Chapter 8

Put your logo here!

The Essence of Object Oriented Programming with Java and UML

Chapter 8

Refactoring
 
Up to this point, we've focused on using object orientation to design and develop new programs. Understanding objects, and using object-oriented techniques is one of the best ways to develop programs that are easy to understand, easy to write, and perhaps most importantly, easy to modify and maintain.

The fact is, most programming involves maintaining and modifying existing code. If the existing code is not written in an object-oriented language, then using object orientation probably won't help much with changing that code. If the existing code is written in an object-oriented language, then there is hope. Unfortunately, as we've noted before, just because a program uses Java or C++ doesn't mean it uses OO techniques. And even if the program started out with a decent OO design, if it has been maintained and modified over time, it is likely that it has lost some of its initial elegance.

So, what are you going to do? One of the most recent object-oriented techniques to be formalized and developed into an essential programming tool is called Refactoring. While programmers have always spent at least some time cleaning up their code, refactoring takes this a bit farther. Refactoring is a specific, disciplined approach to improving the design of existing code. With refactoring, the overall design and structure of an existing program is improved, while its observable functionality remains unchanged. Once its design has been improved, it will be easier to maintain.

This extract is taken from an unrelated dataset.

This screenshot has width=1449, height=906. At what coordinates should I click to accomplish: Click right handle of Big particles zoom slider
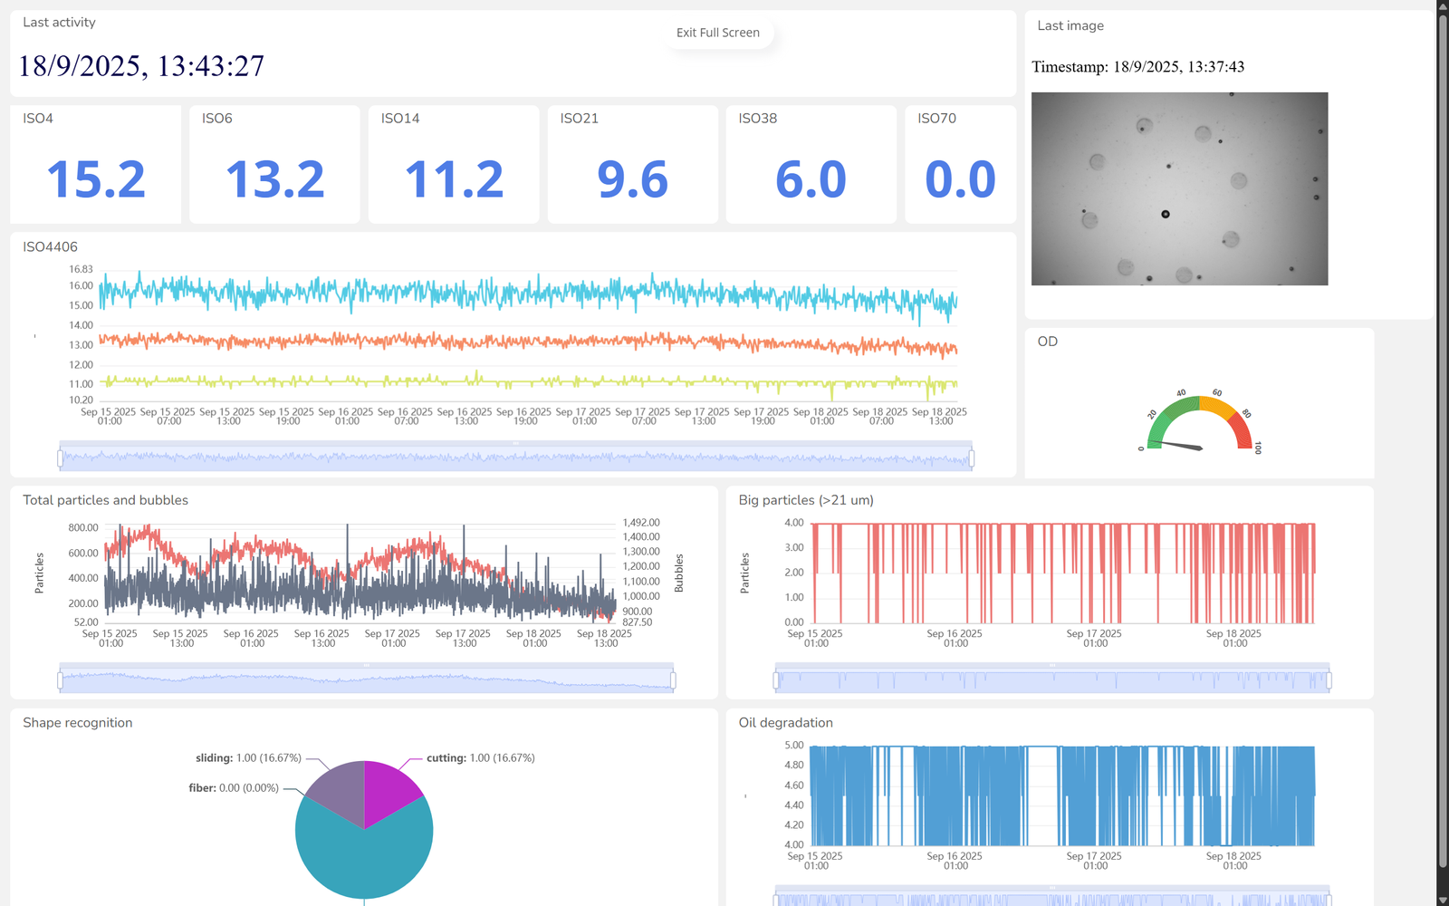click(x=1329, y=680)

Software maintenance usually has one of two goals. The first is to fix bugs, and the second is to add features. While the goal of refactoring is neither of these, it can greatly improve how easy it is to do either. At first it may seem a waste to refactor code without adding any new functionality, but trying to modify a poorly constructed program can take far more time and effort than first refactoring, and then modifying. Refactoring can reveal flaws in the structure of the existing code that are the underlying causes of bugs or incorrect behavior.

Ward Cunningham and Kent Beck were two of the first software experts to recognize the importance of refactoring, and to help develop it into a formal technique. The principle refactoring resource is Refactoring, Improving the Design of Existing Code by Martin Fowler. While refactoring can be useful for almost any kind of object-oriented programming, it is an essential part of the eXtreme Programming (XP) methodology (see Chapter 9).

What is Refactoring?

Refactoring should be considered a basic principle of programming, and does not require any special methodology. Refactoring can improve the design of existing code. Over time, as code is changed, it tends to deteriorate. Changes are often made on the fly, under time pressures, without regard for the overall structure of the code. This can lead to code entropy. Refactoring can help undo code entropy.

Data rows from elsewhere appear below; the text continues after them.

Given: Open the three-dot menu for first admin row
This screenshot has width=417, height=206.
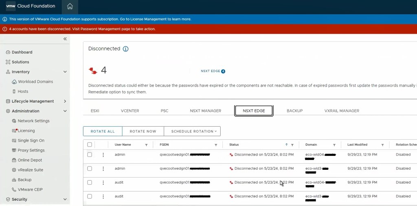Looking at the screenshot, I should [103, 155].
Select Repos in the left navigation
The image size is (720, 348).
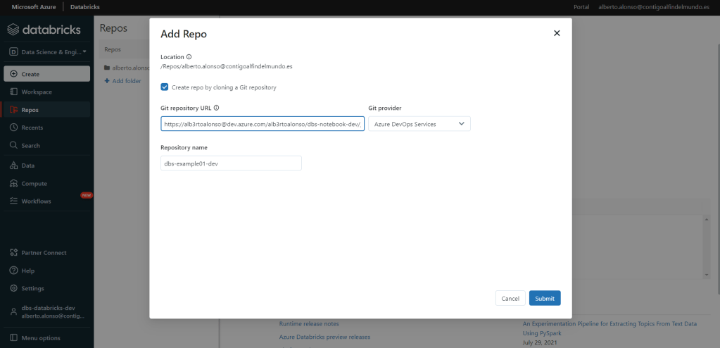click(x=30, y=110)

The Basic Refactoring Process

While the basic refactoring process is not that complicated, experience with programming helps (especially object-oriented programming). The main goal of refactoring is to improve the overall design and structure of an existing program without changing its observable behavior. This means that you don't refactor and add functionality at the same time. Once the refactoring has been done, it will be easier to add functionality.

The first step of refactoring is to start to understand the existing code, usually by reading the code. As part of this process, you will almost certainly find problems with the code that can be improved. Refactoring isn't just about finding problems and making small improvements to code. It is a well-defined and structured technique for improving the code. Each individual refactoring may make only a small difference, but the cumulative effect of applying many refactorings can result in greatly improved overall quality, readability, and design of the code.

Refactorings

The developers of refactoring have identified a list and descriptions of known refactorings that can help improve code. Many of these refactorings are listed and described in Martin Fowler's Refactoring book, and more can be found on the refactoring web site at www.refactoring.com. As you become experienced with refactoring, the many specific refactorings will become familiar, and you will start to recognize cases in code that can benefit from refactoring.

Reduce Risk of Change

Any time you change code, it is risky. You can introduce new bugs. You can change the behavior of the program. You can break things. By using disciplined refactoring, you can reduce the risk of making changes. This is one of the major differences between a simple code clean up and the formal refactoring process. By carefully following the refactoring process, you reduce the risk of making changes to code, while at the same time improving its design and making it easier to change in the future.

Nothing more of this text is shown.